Equation (1) represents the ideal case, but in reality measurements suffer from noise. Therefore, the multivariate regression model in (1) becomes

$$\begin{array}{l}S=LH+E.\end{array}$$
(3)

Dimension reduction is crucial for multivariate regression analysis, which we achieve by using Partial Least Squares Regression (PLR), a non-parametric filtering technique developed by40. It decomposes the signal while minimizing the noise and preserving the mutual linear variability of measurements and unknown signals40,41. In other words, PLR aims to regress on those Principal Components (PCs) of measurements that highly correlate with the target signal42,43. Similar to Canonical Correlation Analysis (CCA), PLR obtains the PCs via Singular Value Decomposition (SVD) of the covariance matrix CLS between predictors and predictands41,44,45.

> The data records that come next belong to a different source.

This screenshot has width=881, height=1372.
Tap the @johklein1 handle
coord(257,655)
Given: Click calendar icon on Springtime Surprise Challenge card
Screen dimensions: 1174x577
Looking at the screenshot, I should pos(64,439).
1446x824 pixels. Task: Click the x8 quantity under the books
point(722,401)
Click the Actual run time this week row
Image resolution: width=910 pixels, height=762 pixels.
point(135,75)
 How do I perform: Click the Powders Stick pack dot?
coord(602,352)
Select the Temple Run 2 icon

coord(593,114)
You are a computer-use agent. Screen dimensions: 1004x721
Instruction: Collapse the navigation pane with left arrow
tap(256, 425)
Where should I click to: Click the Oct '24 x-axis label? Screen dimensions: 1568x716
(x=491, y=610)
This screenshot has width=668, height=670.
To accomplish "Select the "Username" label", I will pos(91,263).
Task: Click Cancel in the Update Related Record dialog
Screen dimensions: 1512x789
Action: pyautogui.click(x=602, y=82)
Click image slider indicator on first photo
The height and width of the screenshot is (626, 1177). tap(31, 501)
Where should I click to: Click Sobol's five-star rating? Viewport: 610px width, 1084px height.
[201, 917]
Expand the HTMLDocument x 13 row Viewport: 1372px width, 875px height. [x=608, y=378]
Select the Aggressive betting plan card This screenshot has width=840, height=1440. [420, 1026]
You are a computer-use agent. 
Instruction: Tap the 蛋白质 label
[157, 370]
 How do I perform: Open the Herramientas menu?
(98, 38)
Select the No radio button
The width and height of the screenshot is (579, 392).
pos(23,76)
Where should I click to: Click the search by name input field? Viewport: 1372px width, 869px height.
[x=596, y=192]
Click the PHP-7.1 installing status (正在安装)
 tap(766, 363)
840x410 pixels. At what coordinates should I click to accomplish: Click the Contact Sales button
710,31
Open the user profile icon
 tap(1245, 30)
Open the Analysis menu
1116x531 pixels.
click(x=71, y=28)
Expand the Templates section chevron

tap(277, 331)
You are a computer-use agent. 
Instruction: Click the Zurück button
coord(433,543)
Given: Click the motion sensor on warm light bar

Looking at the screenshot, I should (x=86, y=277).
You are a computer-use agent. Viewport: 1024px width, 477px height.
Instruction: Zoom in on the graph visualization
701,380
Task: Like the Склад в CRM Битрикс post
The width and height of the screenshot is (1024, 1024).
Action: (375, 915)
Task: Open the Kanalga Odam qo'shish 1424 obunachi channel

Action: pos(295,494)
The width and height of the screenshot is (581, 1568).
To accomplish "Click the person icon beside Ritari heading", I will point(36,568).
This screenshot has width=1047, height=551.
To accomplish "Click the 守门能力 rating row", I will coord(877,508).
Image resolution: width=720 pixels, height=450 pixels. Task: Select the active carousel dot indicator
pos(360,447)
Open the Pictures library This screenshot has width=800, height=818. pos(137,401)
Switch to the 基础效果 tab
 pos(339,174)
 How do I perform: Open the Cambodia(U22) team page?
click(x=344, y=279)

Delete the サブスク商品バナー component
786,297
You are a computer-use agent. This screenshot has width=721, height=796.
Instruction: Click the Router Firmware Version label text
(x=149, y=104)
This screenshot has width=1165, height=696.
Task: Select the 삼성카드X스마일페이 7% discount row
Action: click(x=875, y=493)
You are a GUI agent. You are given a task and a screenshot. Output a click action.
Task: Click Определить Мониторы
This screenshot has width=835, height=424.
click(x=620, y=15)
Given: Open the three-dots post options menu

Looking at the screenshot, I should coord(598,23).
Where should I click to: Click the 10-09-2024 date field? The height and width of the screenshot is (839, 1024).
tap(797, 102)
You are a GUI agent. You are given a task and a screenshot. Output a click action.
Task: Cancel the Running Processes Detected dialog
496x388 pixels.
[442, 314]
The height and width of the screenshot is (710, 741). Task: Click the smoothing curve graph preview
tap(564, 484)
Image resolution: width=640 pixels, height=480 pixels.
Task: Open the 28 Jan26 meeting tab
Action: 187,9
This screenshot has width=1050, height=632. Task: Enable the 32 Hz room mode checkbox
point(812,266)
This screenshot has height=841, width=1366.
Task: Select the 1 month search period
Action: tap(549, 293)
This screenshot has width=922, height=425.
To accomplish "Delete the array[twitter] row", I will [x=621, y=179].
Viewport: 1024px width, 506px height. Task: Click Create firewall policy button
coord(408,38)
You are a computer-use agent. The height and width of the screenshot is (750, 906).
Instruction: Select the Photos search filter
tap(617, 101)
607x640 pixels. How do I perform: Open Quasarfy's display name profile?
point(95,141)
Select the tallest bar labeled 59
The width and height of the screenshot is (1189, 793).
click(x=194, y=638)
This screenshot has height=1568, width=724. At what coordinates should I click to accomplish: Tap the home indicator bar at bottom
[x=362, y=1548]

In the context of this study, S is obtained from a hydrology model that simulates TWSC at a higher spatial resolution compared to GRACE. For a given L, we can obtain the covariance matrix CLS(d × g), which can be decomposed using SVD:

$$\begin{array}{l}{C}_{LS}={L}^{T}S={U}_{C}\;{\Sigma }_{C}\;{V}_{C}^{T},\end{array}$$
(4)

where UC(d × r) and VC(r × g) are joint normalized eigenvectors for L and S, which are also called the canonical modes, and ΣC(r × r) is a diagonal matrix containing covariance between L and S. r is the number of canonical modes from SVD, obtained as the rank of covariance matrix CLS43. The PCs of L, which are significantly correlated with S, can be obtained by projecting L on UC to get UL(n × r):

$${U}_{L}=L\,{U}_{C}.$$
(5)

Hence, we can write \(L={U}_{L}{U}_{C}^{T}\), which can be substituted in (3):

$$S={U}_{L}\;{U}_{C}^{T}\;H\;+E,$$
(6)

which can also be written as

$$S={U}_{L}\,K+E,$$
(7)

where K(r × g) is the transformed regression matrix obtained by projecting H on Uc. Since we do not expect the total mass change in a catchment to change after downscaling, we can use the mass conservation as a constraint:

$$S={U}_{L}\,K+E,\;{\rm{subject}}\,{\rm{to}}\;S{A}_{w}=\Delta {M}_{{\rm{GRACE}}}.$$
(8)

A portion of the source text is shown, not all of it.